╭──

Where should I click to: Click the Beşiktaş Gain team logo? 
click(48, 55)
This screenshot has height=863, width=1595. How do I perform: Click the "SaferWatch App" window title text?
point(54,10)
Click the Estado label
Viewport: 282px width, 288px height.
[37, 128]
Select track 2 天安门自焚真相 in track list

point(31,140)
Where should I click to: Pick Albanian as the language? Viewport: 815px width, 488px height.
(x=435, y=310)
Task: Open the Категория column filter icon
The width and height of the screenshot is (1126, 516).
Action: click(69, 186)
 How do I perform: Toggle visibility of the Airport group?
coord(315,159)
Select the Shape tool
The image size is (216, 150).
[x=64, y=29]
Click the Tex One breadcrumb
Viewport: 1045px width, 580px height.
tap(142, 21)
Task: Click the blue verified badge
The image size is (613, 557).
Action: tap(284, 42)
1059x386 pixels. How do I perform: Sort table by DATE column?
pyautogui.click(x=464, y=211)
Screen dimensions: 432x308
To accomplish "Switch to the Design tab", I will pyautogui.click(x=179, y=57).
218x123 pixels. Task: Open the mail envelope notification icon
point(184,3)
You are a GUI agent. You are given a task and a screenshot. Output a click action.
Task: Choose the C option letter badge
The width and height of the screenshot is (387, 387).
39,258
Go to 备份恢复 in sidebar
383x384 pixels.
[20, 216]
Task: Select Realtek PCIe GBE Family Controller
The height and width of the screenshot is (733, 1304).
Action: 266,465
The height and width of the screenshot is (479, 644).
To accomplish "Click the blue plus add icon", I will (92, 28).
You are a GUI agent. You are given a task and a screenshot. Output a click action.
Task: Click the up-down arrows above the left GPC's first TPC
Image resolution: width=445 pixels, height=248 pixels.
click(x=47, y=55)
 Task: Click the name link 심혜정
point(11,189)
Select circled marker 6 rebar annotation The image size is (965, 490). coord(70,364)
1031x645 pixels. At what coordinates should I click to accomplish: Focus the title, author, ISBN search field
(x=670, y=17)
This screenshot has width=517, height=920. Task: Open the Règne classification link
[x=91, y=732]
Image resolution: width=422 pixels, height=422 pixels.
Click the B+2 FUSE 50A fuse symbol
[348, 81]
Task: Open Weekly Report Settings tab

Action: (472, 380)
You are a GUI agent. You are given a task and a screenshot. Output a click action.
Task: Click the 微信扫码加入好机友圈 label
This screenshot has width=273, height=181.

╰──

Brief:
Filter the listing above for the string "badge" and copy every matching line.

Solved problem:
Task: Click the blue verified badge
Task: Choose the C option letter badge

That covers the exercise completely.